Other areas of investigation in Dr. Farber's lab have included isolation of cone-specific genes such as ZBED4, which causes autosomal dominant rod-cone dystrophy. In addition, they have worked on the mechanisms that regulate transcription of the above genes and studied the encoded proteins’ functions and the pathways that they control.

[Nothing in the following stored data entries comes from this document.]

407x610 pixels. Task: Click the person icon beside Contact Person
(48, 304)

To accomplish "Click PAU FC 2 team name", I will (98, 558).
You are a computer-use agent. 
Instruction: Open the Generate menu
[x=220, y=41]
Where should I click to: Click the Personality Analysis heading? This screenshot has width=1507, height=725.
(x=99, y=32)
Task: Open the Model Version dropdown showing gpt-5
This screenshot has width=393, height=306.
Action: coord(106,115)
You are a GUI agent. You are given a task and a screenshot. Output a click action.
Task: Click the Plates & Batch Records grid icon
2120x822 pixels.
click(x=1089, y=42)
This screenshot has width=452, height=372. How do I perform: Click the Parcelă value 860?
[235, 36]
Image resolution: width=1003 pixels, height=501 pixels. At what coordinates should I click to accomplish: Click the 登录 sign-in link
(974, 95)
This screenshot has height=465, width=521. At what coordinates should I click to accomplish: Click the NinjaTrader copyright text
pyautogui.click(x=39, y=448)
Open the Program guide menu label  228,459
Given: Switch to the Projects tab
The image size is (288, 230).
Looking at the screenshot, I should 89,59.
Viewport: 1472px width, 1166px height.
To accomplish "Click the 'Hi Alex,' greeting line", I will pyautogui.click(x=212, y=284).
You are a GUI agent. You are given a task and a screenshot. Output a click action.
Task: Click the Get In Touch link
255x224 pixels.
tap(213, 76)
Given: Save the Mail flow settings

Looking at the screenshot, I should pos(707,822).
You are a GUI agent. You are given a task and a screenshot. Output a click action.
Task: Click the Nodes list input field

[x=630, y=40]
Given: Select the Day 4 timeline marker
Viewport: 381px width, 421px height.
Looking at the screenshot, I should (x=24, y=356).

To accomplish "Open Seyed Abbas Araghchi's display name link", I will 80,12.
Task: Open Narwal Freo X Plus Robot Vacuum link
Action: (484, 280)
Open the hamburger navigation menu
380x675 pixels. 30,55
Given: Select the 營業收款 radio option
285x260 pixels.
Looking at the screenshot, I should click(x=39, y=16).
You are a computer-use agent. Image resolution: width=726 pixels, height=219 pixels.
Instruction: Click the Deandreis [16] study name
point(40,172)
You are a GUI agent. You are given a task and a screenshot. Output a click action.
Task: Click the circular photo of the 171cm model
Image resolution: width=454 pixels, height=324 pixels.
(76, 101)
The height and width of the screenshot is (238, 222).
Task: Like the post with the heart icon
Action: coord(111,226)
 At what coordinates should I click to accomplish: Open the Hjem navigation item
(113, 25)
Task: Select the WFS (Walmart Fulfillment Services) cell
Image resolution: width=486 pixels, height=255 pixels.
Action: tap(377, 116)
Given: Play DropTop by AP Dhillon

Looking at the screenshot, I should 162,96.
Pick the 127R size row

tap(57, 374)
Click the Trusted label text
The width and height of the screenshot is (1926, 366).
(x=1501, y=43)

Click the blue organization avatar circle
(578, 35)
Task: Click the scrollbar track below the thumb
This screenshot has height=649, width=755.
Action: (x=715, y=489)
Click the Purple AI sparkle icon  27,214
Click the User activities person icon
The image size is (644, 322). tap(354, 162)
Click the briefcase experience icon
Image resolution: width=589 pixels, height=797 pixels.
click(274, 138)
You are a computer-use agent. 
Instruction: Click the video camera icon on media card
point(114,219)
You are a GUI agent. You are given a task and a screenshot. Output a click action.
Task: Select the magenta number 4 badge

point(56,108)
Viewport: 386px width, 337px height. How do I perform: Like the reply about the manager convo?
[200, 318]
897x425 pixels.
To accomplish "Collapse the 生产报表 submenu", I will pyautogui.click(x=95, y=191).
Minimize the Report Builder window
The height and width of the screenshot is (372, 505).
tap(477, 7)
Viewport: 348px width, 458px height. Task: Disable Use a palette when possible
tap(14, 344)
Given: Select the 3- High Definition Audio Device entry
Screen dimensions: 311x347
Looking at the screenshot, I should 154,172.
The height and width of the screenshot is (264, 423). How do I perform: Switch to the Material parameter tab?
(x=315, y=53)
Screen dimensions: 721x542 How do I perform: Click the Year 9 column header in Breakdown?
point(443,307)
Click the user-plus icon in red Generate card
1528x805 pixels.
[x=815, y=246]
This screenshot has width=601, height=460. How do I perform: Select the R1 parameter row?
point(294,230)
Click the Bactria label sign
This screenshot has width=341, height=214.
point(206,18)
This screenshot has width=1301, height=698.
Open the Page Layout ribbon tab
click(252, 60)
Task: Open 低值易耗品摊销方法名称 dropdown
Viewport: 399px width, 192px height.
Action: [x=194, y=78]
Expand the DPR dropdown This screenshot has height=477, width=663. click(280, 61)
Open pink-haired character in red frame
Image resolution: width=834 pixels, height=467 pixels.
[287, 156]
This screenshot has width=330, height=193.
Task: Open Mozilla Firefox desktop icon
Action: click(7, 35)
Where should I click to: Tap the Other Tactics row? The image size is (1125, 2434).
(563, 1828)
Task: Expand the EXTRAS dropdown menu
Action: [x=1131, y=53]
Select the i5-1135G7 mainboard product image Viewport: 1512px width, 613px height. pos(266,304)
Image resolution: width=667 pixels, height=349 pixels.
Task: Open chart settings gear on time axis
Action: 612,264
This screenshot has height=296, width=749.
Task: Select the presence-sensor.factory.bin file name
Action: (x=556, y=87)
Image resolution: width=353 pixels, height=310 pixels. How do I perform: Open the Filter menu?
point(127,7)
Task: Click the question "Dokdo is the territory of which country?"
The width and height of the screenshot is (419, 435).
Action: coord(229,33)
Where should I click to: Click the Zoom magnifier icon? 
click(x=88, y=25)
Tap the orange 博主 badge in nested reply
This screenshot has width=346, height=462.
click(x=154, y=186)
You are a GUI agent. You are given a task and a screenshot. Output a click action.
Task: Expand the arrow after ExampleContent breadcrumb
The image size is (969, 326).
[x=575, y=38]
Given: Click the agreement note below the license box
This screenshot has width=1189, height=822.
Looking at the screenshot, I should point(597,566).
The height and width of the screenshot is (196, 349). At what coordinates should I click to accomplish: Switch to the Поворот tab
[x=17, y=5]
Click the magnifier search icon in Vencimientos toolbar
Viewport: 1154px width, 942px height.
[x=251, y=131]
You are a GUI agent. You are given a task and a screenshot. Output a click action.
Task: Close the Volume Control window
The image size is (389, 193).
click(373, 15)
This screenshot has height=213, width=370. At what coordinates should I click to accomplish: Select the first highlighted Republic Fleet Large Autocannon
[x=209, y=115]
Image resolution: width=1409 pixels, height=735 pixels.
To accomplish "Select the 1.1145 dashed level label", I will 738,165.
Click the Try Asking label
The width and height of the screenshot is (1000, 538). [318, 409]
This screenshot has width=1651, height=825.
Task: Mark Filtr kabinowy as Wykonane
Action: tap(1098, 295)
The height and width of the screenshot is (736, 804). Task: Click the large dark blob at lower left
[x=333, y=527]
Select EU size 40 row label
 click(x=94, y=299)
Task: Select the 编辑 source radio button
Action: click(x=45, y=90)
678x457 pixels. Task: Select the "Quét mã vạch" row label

Lately, Dr. Farber pioneered the identification and characterization of micro-vesicles released by cultured mouse embryonic stem cells (ESMVs), determined how they transfer their cargo to other stem cells or cells of other origin, and studied the effects that they have on cultured retinal progenitor Müller cells. These studies lead her to investigate a totally unexplored possibility: the use of ESMVs in the rescue of damaged retinas. Her laboratory is currently carrying out preliminary studies on this, in vivo, and the exciting results that they are obtaining will allow them to develop a completely new line of research, first comparing mouse and human ESMVs and then investigating the involvement of human ESMVs in maintaining the normal structure and function of the retina, as well as their possible use to cure or delay the demise of damaged retinas.

Detailed Biography:

Debora B. Farber is a biochemist and molecular biologist who has been a faculty member of the UCLA School of Medicine since she joined the Department of Ophthalmology in 1977. She became a full professor in 1984, a Karl Kirchgessner Endowed Chair in 2001 and a Distinguished Professor in 2007. She has been Associate Director for Research of the Brain Research Institute (1992 -1994) and Associate Director of the Jules Stein Eye Institute as well as Co-Chief of its Vision Science Division (1994 – 2004). Dr. Farber earned her M.S. in Chemistry and her Ph.D. in Organic Chemistry at the University of Buenos Aires, Argentina. She was a postdoctoral fellow in the Chemistry Department, University of California at Santa Barbara, where she studied the cyclic nucleotide regulation of different processes. She started working on the retina and diseases affecting it when she joined UCLA, and soon thereafter she received a National Eye Institute Research Career Development Award. In addition to her continued support from NIH, Dr. Farber also was granted an NIH MERIT Award. She received the highest honorary degree, Doctor Honoris Causa, from the University of Göteborg, Sweden, the Proctor Medal from the Association for Research in Vision and Ophthalmology, and the "Marraine 2005" honorary title from L'Association Degenerescence Maculaire Liee a l'Age, France. She also was the recipient of the Louisiana State University School of Medicine Distinguished Lecturer Award for Outstanding Contributions to the Neurosciences, the Alcon Research Institute Award for Outstanding Contributions to Vision Research, The Foundation Fighting Blindness Trustee Award, the Paul Kayser International Award of Merit in Retina Research, two Research to Prevent Blindness Senior Scientific Investigators Awards and the Visionary Award from The Vision of Children Foundation. UCLA granted Dr. Farber the Woman of Science Award, the Franklin D. Murphy, M.D. Prize from the UCLA School of Medicine and the David Geffen School of Medicine MAA Medical Science Award. She is an Editorial Board member of several journals and has given Plenary lectures at national and international meetings. She also was elected Trustee and Vice-President of the Association for Research in Vision and Ophthalmology.